**TASK PROMPT**
Render everything from the line containing "agreement's second line" down through the end of the records as a JSON list of strings, one string per line, with blank lines and pictures left out.

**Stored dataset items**
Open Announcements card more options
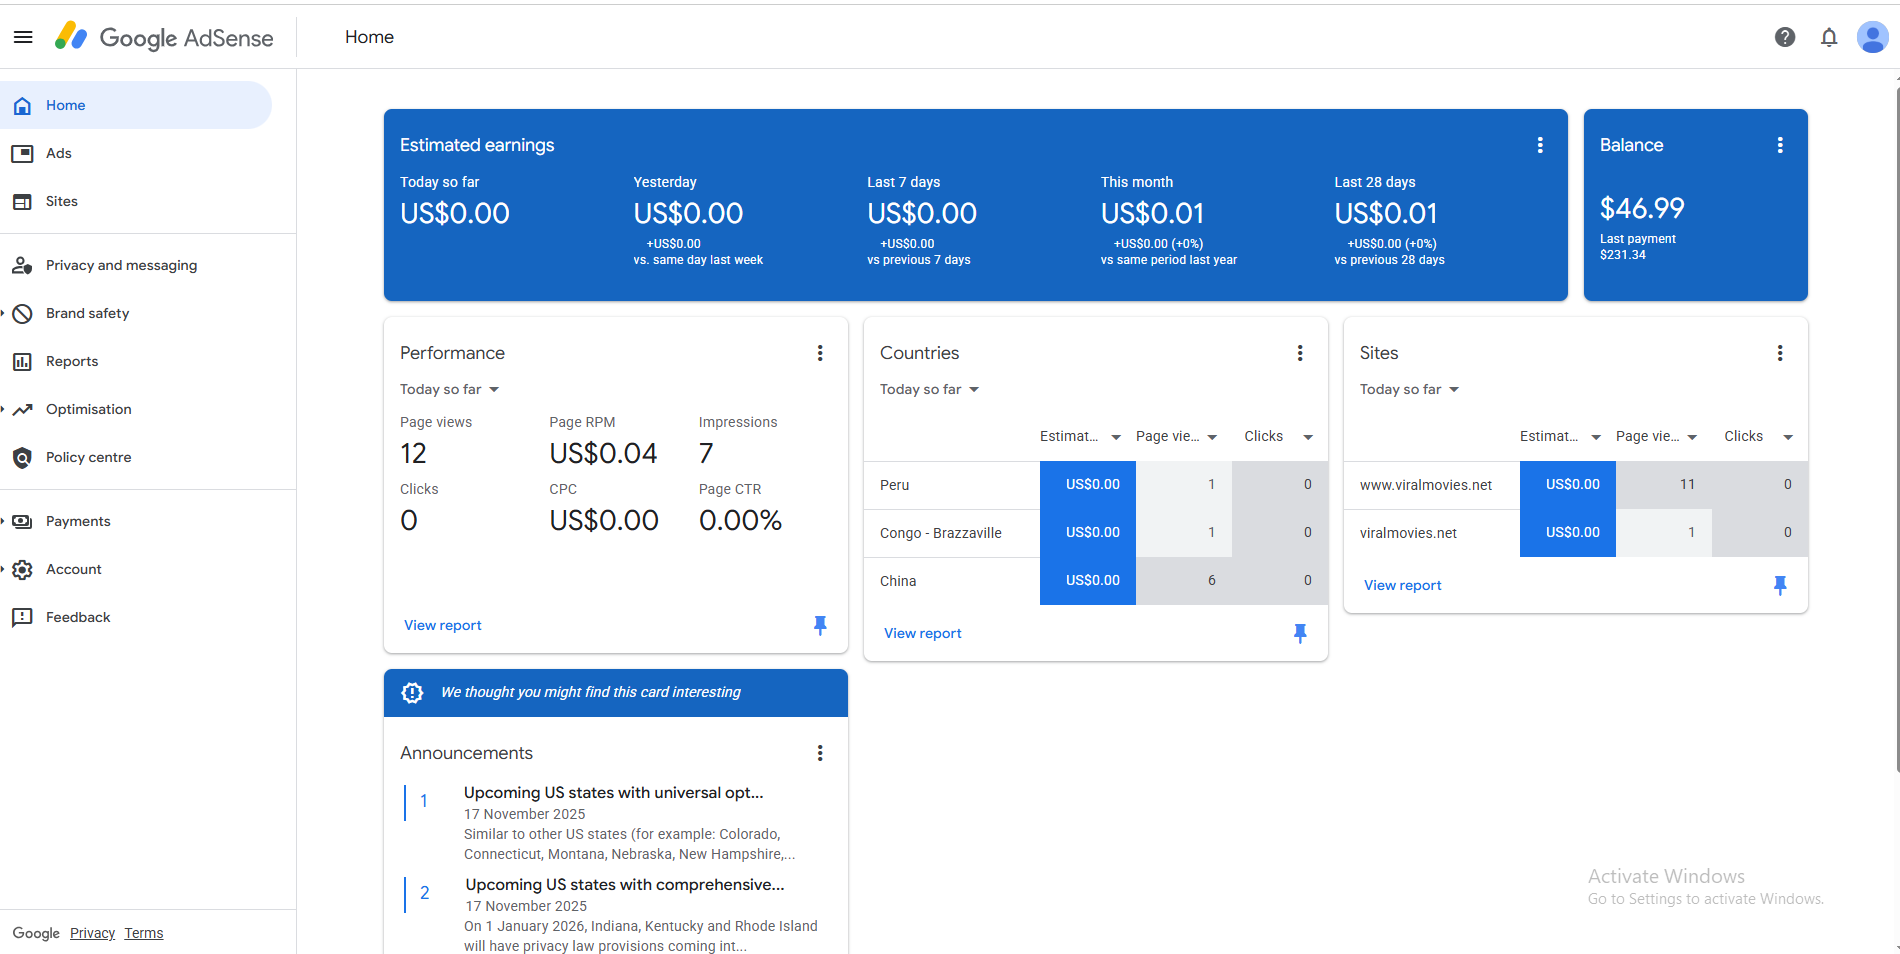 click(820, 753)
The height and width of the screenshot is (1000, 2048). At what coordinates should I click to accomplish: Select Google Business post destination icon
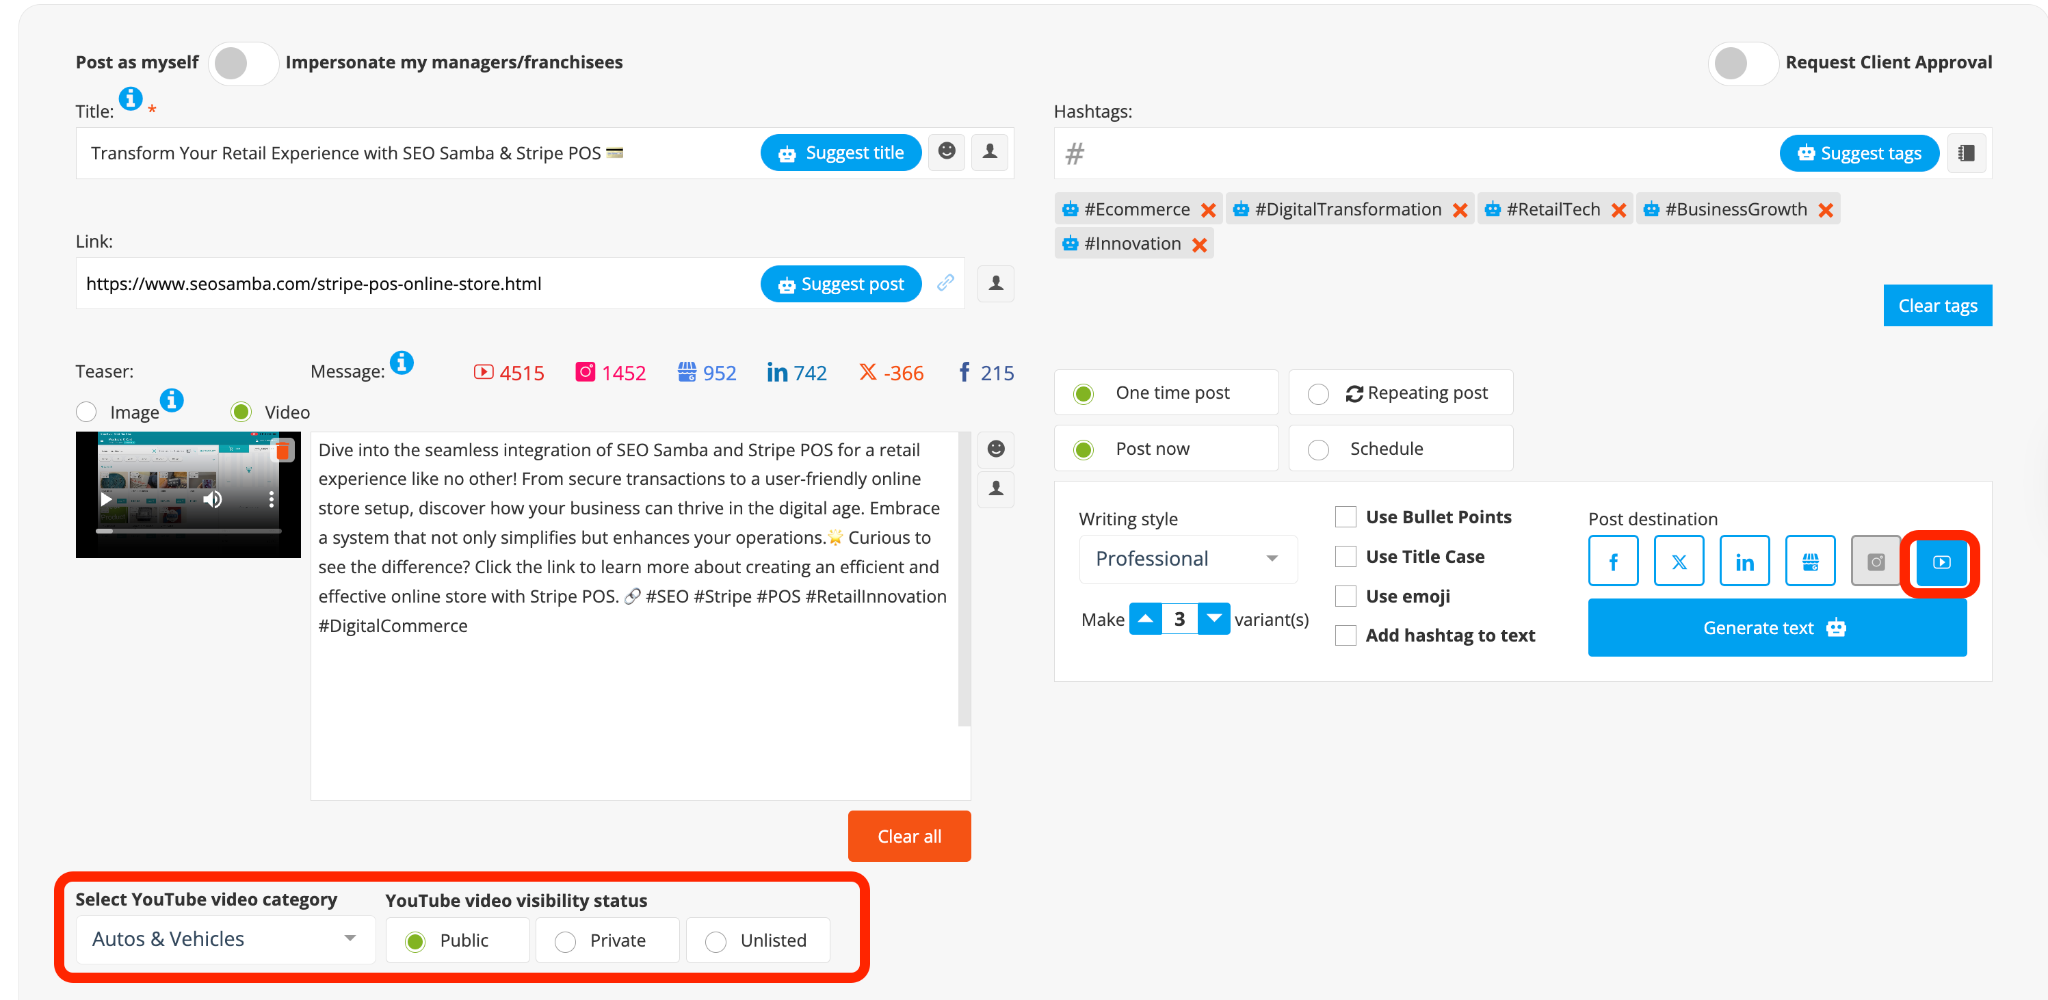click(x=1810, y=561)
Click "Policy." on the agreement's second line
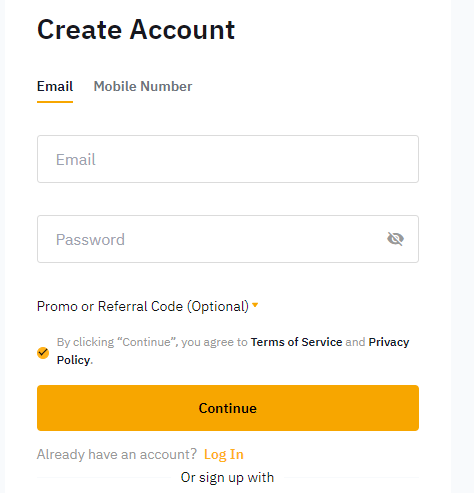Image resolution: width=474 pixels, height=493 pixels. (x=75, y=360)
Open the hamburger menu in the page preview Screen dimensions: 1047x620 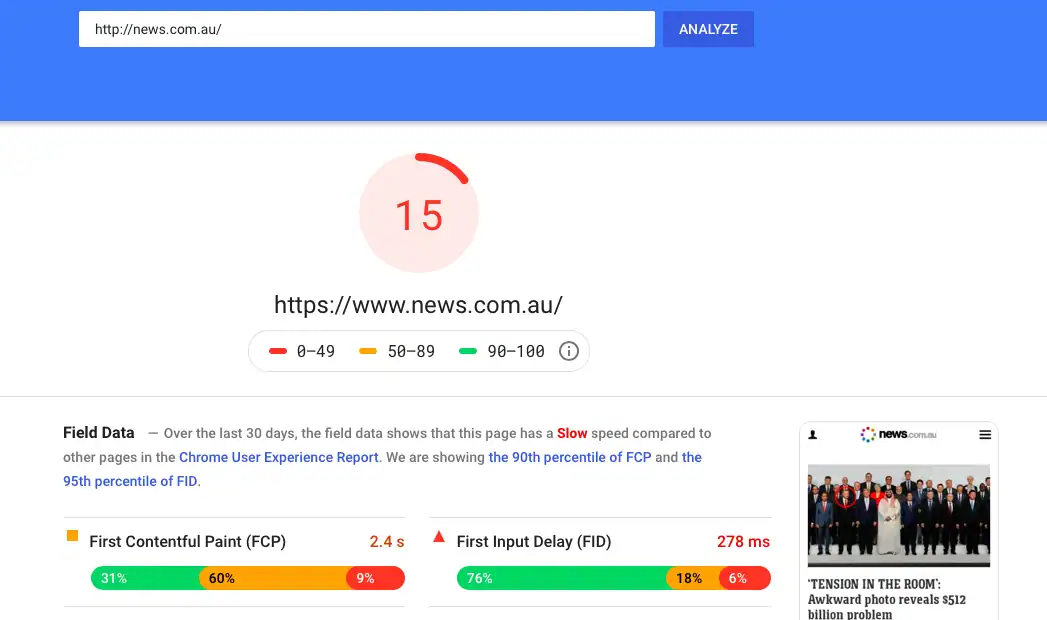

**EXERCISE RESPONSE**
[
  "Click \"Policy.\" on the agreement's second line",
  "Image resolution: width=474 pixels, height=493 pixels. (x=75, y=360)",
  "Open the hamburger menu in the page preview Screen dimensions: 1047x620 "
]